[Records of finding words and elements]
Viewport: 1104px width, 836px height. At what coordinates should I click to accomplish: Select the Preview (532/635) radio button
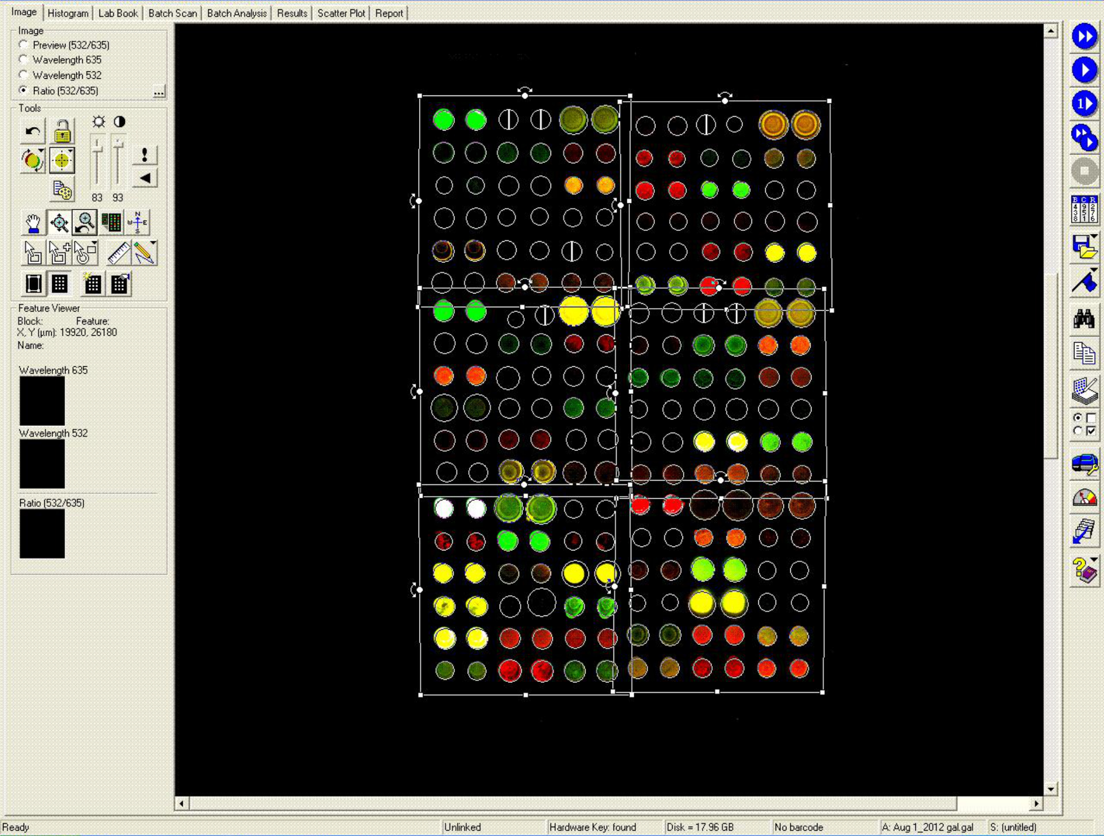click(x=24, y=45)
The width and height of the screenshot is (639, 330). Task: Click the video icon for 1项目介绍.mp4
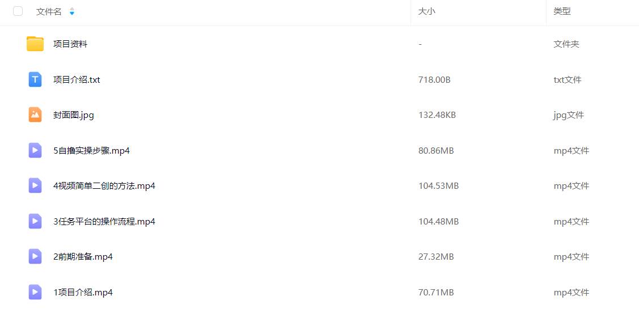(35, 292)
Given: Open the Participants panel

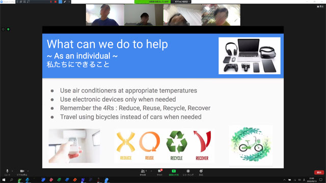Looking at the screenshot, I should [x=143, y=172].
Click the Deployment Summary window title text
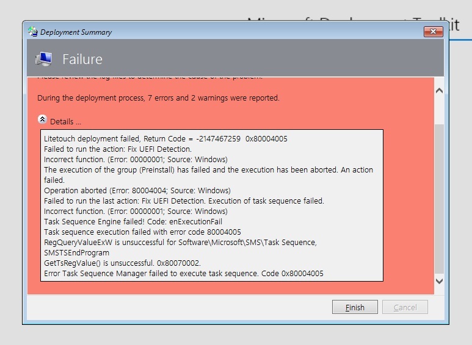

* GOAL OF THE EXERCISE: Put every line of the records above into a JSON list of strings, one string per line, skipping blank lines. Leave the pictures out.

* WRITTEN SOLUTION:
[
  "Viewport: 1104px width, 836px height. At what coordinates should I click to accomplish: Select the Preview (532/635) radio button",
  "click(x=24, y=45)",
  "The width and height of the screenshot is (639, 330). Task: Click the video icon for 1项目介绍.mp4",
  "(35, 292)",
  "Given: Open the Participants panel",
  "Looking at the screenshot, I should [x=143, y=172].",
  "Click the Deployment Summary window title text"
]